Stored items:
------------

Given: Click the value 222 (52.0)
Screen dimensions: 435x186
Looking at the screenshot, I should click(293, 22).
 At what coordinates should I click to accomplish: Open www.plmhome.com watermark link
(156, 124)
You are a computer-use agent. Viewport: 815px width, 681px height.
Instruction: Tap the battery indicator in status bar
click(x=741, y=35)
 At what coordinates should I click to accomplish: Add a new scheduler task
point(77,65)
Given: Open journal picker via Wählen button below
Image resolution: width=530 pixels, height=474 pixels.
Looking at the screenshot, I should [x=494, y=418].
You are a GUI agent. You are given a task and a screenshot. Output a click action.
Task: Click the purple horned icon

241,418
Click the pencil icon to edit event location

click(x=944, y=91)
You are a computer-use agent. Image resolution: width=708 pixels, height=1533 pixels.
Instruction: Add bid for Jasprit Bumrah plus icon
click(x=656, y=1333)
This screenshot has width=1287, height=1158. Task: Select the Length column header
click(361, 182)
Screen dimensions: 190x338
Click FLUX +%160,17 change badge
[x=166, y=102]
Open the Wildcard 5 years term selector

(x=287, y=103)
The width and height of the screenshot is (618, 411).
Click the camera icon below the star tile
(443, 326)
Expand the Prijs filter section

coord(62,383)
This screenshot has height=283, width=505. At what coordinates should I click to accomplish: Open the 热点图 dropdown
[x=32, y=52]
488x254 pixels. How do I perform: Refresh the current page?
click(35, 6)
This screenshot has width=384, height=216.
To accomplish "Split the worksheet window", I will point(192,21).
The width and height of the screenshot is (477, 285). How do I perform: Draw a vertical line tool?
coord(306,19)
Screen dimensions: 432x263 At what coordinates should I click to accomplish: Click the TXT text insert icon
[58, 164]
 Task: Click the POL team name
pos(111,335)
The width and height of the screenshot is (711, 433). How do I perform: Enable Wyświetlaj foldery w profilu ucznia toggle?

------------

▶ [EXERCISE INSTRUCTIONS]
Lines from the entries that contain the word "computer" are what the answer must hold.

▶ [RESPONSE TO THE EXERCISE]
You are a computer-use agent. Viewport: 815px width, 681px height.
You are a computer-use agent. Image resolution: width=708 pixels, height=1533 pixels.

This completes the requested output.